'''

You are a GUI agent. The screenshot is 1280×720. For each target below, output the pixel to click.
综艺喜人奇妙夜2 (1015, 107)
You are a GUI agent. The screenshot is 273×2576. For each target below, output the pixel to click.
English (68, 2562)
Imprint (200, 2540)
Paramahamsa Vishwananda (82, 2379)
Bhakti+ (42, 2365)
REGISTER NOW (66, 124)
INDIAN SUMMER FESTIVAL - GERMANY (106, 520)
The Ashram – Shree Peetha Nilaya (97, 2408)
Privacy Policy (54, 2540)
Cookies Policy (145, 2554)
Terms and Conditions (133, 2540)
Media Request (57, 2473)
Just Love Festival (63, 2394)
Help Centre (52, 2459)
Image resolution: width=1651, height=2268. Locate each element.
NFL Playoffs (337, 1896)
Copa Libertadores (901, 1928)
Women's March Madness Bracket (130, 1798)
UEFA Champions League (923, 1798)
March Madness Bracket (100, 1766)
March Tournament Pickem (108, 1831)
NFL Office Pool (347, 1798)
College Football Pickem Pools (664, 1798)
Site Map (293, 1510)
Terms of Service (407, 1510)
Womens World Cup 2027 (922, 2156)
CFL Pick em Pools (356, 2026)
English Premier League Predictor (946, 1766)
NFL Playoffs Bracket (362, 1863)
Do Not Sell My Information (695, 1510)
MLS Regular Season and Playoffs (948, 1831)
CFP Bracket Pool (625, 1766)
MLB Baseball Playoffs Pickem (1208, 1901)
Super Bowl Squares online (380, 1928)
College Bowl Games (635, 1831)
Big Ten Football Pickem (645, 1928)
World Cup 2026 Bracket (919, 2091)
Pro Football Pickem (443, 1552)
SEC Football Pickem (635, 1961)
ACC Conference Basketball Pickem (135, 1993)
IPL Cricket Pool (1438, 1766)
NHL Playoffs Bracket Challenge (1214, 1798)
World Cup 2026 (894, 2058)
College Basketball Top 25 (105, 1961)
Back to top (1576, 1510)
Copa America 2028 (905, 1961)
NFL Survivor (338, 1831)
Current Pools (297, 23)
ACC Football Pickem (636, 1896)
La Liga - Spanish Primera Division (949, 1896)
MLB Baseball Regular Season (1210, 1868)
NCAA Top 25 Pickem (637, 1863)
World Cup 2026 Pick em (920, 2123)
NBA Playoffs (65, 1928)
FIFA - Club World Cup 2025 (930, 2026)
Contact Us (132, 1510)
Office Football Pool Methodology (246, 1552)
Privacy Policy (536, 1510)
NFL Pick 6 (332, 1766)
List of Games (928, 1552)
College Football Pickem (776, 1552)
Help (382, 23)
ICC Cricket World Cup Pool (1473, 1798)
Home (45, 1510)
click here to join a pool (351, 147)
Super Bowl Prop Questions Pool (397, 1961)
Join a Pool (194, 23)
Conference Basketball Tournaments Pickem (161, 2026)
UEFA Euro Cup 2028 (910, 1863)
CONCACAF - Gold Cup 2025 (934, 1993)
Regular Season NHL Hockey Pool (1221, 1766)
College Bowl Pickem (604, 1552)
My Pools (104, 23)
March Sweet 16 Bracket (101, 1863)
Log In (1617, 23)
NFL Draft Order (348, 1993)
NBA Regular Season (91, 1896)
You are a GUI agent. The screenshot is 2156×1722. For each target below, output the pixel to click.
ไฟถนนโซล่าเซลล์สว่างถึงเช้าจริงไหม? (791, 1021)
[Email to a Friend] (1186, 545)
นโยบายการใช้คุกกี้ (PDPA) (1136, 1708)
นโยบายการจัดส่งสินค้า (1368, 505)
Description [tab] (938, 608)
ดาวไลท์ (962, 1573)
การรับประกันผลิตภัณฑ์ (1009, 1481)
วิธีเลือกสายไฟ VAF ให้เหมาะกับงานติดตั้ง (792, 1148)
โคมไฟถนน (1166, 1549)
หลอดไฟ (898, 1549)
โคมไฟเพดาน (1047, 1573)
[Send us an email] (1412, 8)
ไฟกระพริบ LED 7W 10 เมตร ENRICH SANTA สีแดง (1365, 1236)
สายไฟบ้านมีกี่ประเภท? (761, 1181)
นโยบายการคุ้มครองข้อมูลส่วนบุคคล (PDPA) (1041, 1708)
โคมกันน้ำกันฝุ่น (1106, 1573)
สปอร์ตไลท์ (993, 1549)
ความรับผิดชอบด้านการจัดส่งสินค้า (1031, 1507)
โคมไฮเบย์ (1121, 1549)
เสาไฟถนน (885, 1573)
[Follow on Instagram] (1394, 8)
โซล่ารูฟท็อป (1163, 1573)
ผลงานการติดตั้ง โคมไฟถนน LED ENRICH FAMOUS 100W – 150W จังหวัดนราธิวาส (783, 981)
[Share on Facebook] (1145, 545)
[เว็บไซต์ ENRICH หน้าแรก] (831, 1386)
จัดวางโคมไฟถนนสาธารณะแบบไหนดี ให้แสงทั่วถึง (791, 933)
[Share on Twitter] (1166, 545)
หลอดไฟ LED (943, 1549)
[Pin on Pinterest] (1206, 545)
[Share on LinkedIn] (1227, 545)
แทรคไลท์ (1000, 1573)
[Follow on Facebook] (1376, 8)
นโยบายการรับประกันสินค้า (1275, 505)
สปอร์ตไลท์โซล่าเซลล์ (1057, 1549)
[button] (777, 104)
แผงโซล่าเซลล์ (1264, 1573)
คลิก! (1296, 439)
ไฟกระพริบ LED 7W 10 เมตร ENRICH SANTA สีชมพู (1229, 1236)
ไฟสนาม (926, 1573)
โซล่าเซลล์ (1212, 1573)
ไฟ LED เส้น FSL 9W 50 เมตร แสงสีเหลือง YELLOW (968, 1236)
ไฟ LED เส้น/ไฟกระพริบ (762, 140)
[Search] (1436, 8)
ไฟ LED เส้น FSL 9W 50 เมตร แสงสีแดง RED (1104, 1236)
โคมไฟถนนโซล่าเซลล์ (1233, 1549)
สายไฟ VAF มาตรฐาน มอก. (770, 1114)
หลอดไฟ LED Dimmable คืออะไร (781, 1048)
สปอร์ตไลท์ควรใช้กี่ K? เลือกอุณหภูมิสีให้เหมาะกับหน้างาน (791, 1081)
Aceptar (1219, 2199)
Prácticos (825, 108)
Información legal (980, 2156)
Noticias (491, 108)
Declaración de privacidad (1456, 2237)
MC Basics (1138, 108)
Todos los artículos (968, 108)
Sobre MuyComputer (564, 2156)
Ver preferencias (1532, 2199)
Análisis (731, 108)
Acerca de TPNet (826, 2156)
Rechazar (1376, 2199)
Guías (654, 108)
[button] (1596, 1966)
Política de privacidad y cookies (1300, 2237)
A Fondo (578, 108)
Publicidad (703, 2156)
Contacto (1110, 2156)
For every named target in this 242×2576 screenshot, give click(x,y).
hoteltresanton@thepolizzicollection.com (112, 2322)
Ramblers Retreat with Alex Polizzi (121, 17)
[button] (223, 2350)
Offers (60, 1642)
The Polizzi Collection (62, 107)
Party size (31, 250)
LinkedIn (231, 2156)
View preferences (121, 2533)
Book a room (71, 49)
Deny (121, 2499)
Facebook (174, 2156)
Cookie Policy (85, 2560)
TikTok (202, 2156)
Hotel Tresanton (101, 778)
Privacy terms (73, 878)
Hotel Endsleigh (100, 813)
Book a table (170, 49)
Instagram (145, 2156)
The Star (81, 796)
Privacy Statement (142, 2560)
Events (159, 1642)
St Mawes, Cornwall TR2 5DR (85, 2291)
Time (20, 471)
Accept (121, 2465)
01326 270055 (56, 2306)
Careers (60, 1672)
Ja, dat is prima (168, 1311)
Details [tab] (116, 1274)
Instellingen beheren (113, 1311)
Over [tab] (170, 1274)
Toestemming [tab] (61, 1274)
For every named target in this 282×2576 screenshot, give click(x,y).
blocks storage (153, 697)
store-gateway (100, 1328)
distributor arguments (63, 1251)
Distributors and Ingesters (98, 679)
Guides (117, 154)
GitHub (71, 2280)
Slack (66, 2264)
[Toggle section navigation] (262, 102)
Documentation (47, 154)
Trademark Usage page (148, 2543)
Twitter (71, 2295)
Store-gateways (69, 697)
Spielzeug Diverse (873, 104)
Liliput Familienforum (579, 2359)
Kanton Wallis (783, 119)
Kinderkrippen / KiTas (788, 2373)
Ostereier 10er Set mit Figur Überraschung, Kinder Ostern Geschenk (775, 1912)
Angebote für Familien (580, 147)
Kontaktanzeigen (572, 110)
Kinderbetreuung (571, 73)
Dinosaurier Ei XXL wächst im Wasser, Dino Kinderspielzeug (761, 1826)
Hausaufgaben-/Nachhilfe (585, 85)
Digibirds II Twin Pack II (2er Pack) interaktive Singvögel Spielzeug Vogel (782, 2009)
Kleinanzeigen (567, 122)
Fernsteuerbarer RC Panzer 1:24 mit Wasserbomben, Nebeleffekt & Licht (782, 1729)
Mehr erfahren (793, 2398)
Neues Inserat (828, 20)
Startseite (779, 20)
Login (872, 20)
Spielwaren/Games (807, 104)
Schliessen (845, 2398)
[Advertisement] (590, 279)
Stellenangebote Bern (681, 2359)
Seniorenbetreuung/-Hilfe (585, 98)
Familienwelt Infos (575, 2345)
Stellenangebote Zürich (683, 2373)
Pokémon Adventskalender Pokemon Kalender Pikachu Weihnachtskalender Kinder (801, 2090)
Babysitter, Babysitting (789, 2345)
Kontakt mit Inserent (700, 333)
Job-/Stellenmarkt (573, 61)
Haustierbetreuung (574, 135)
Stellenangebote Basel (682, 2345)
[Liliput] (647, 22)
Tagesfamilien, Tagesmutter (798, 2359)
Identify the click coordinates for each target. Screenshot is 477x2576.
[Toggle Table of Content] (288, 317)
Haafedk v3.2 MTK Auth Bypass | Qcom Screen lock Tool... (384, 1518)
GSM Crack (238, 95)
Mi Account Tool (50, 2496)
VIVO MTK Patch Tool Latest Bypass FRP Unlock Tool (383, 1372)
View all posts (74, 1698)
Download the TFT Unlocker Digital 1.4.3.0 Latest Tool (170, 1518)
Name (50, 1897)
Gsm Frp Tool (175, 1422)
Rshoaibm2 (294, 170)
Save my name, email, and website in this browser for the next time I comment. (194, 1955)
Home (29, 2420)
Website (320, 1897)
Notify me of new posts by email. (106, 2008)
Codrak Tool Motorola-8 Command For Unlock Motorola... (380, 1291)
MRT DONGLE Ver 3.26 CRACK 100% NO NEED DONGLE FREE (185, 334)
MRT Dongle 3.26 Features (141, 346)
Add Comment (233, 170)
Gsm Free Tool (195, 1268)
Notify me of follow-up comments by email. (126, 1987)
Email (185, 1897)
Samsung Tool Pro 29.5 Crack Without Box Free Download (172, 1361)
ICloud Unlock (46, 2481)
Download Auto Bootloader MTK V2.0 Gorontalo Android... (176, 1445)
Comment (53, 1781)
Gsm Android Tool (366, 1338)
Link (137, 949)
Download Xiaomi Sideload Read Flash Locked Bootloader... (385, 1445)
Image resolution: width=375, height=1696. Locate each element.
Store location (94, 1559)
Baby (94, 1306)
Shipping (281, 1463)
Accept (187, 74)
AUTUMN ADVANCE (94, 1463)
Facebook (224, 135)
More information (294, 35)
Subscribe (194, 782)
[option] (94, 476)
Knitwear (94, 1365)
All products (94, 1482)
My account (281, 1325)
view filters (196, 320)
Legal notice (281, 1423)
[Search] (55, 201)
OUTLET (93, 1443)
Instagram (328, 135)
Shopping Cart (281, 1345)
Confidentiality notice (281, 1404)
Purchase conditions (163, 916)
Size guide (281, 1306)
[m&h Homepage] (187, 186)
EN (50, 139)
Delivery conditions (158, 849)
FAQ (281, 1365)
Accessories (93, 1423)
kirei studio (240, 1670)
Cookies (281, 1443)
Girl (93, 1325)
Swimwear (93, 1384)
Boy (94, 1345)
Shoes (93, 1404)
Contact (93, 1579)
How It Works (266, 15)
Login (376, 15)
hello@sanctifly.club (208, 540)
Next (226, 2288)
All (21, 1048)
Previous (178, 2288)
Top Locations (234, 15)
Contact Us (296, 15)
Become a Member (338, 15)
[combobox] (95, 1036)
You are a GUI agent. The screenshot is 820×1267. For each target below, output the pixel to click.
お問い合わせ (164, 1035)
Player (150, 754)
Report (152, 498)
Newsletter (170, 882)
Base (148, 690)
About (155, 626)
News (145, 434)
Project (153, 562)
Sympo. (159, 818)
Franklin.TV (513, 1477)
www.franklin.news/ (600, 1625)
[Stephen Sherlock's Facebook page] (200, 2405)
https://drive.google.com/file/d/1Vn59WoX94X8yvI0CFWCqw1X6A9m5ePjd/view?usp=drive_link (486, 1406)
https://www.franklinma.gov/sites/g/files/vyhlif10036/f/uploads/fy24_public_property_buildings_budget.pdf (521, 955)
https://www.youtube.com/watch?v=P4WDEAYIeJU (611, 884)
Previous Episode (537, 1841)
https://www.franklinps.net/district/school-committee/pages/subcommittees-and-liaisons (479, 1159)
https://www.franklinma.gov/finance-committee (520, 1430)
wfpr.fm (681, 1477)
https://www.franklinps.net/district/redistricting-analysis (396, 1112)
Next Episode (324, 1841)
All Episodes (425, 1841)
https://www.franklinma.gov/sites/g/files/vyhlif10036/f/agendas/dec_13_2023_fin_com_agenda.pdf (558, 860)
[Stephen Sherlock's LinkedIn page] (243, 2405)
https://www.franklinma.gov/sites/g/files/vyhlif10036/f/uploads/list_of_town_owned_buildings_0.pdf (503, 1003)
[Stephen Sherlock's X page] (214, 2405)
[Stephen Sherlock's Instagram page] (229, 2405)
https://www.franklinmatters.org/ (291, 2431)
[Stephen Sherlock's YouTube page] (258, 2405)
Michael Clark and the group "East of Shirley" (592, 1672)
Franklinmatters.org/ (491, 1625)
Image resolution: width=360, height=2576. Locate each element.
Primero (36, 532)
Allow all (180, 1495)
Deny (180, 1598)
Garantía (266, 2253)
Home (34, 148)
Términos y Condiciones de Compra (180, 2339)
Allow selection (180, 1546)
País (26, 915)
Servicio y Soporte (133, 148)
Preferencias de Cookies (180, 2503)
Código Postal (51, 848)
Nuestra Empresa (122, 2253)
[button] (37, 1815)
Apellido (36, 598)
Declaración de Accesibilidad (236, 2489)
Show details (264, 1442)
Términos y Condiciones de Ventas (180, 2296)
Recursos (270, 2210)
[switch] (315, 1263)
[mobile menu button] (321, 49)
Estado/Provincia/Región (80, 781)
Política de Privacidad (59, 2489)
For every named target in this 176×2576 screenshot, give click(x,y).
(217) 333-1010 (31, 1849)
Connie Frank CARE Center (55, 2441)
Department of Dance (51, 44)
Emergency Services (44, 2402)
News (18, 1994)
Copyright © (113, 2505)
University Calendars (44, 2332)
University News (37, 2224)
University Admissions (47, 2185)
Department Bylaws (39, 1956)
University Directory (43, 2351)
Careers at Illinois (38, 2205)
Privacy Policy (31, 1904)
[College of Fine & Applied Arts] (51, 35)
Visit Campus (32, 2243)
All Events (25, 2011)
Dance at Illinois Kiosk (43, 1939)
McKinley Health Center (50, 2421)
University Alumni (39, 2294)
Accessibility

'''

* [Description of the task] Go back to the start of the listing above. Reproduce each line exactly, ending with the line that contains "Media Request (57, 2473)".

* [Result below]
You are a GUI agent. The screenshot is 1280×720. For each target below, output the pixel to click.
综艺喜人奇妙夜2 (1015, 107)
You are a GUI agent. The screenshot is 273×2576. For each target below, output the pixel to click.
English (68, 2562)
Imprint (200, 2540)
Paramahamsa Vishwananda (82, 2379)
Bhakti+ (42, 2365)
REGISTER NOW (66, 124)
INDIAN SUMMER FESTIVAL - GERMANY (106, 520)
The Ashram – Shree Peetha Nilaya (97, 2408)
Privacy Policy (54, 2540)
Cookies Policy (145, 2554)
Terms and Conditions (133, 2540)
Media Request (57, 2473)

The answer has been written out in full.